The LEDs must have enough heatsinking to pull 2+ W out of the solder pads, so I figured I’d just epoxy them firmly to the mounting plate, rather than try to gimmick up a circuit board that would interpose a fiberglass slab in the thermal path.
Combine those two requirements and you (well, I) get a wire fixture that provides both power and alignment:

The LED body is 5 mm square, sin(30°) = 0.5, and the rear wire raises contact end by 2.5 mm.

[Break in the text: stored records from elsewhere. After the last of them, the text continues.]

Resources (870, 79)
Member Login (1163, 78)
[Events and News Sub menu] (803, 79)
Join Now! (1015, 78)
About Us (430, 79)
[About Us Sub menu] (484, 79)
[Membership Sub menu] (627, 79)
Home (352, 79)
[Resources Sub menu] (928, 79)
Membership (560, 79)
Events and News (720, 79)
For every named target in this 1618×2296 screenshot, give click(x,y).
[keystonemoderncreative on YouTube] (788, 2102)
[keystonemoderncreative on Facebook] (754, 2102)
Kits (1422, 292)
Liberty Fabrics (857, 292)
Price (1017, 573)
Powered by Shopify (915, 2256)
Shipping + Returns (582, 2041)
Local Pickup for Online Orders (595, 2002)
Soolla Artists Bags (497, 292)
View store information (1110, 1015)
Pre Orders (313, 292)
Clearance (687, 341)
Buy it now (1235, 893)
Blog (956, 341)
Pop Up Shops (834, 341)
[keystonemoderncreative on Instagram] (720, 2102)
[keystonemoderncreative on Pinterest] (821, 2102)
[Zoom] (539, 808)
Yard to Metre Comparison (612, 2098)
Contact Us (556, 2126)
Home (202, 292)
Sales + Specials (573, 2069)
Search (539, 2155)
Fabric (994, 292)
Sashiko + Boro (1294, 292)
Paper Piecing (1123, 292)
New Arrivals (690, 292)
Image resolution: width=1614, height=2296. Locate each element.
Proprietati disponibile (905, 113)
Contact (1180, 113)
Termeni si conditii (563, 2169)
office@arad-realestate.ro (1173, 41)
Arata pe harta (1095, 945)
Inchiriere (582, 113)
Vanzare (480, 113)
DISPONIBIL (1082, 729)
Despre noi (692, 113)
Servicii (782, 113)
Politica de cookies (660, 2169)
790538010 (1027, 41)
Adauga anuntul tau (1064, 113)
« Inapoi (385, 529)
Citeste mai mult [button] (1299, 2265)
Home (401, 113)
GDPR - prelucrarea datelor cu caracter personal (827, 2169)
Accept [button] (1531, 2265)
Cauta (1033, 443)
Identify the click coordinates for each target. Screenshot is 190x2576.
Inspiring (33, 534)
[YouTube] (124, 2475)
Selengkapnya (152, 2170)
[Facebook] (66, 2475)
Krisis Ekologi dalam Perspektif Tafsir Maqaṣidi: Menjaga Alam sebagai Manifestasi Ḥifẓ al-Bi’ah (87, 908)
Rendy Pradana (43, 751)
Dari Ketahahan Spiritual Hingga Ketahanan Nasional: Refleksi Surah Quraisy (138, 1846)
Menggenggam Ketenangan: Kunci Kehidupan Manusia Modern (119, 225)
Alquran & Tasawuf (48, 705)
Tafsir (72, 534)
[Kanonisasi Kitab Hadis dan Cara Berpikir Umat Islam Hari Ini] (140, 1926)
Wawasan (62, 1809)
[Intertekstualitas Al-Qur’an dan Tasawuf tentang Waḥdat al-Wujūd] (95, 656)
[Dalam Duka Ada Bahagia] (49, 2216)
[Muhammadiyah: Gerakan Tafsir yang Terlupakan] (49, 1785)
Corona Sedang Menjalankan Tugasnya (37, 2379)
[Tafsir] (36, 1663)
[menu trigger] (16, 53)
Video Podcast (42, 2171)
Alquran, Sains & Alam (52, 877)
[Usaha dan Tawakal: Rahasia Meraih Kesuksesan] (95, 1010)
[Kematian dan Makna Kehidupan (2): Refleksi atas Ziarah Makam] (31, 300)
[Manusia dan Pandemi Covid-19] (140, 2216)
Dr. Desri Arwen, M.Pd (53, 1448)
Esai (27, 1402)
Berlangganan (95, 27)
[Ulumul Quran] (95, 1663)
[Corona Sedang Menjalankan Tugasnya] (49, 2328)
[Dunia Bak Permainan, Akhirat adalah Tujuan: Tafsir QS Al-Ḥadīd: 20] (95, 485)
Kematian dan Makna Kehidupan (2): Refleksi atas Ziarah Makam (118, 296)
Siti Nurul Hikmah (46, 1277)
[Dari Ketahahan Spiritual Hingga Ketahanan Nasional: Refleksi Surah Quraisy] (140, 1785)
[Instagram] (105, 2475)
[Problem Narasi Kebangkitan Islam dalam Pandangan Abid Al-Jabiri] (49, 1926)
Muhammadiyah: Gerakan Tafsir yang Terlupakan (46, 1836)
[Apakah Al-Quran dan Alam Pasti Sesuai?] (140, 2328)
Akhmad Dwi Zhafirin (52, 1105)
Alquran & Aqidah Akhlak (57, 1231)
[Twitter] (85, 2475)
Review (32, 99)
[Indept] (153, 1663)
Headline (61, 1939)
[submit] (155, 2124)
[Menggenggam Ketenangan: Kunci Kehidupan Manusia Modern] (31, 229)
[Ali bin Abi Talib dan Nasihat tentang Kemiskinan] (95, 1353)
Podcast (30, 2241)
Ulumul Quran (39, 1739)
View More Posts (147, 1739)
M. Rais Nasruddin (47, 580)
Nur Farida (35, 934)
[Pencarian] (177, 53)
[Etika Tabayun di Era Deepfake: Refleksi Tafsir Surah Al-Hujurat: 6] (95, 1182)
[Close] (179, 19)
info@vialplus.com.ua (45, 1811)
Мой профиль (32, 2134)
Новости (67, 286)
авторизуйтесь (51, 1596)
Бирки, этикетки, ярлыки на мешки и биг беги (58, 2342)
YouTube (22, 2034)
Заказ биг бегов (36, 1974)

This still isn’t an exact science; if the center of the beam lands in the right time zone, that’s close enough.
Testing the LED assembly at low current before entombing it shows the emitters have six chips in series (clicky for more dots):

The grotendous solder job follows my “The Bigger the Blob, the Better the Job” principle, modulated by the difficulty of getting a smooth finish on bare wires. Indeed, the first wires I painstakingly bent, set up, and soldered turned out to have an un-solderable surface, much like the header pins from a while ago. That hank of wire now resides in the copper cable recycling bucket; you’re looking at Version 1.1.
Two strips of Kapton tape under the ends of the wires hold them off the (scoured and wiped clean!) aluminum plate, with more tape forming a dam around the nearest edges:

Despite being steel-filled, JB Weld remains nonconductive, the epoxy-filled gap under the wires insulates them from the plate, the wires aren’t shorted together, and there’s a great thermal bond to the heatsink. Good stuff, that JB Weld!
A view from the back side shows the epoxy sagging over the wires before I added another blob:

The LED assembly just sits there, without being anchored, until the epoxy cures. The epoxy remains thick enough (in the rather chilly Basement Laboratory) so that it doesn’t exactly pour, can be eased into place without too much muss & fuss, and stays pretty much where it’s put.
After the epoxy stiffened a bit, I gingerly positioned stranded wires not-quite-touching the LED wires and applied a dot of solder to each. Powering the LEDs from a bench supply at 500 mW each took the chill off the heatsink and encouraged proper curing:

Fast forward to the next day, return the heatsink to the Sherline, and drill a hole for the power cable. It’s centered between the wires in Y and between the fins in X, which is why I couldn’t drill before mounting the LEDs:

It’s not like I’m building this from any specs…
Trim the wires, solder the cable in place, cover the wire ends & joints with JB KwikWeld epoxy, and it’s done:

With the LEDs running their 230 mA rated current, the entire heatsink gets pleasantly warm and the mounting plate isn’t much warmer than that. I loves me a good JB Weld job…
However, I suspect they’ll shine too brightly at full throttle, which means an adjustable power supply looms on the horizon…
So the idea is that the metal-filled JB-Weld is thermally conductive and electrically insulative?
Magic stuff, it is!
As with any thermally conductive joint: the less stuff between the heater and the heat sink, the better it works. In this case, there’s not all that much power and a few millimeters of steel-filled epoxy won’t make any difference. Low-temperature clear epoxy would probably work, too, but then you could see the wires inside and I’d have to make neater joints.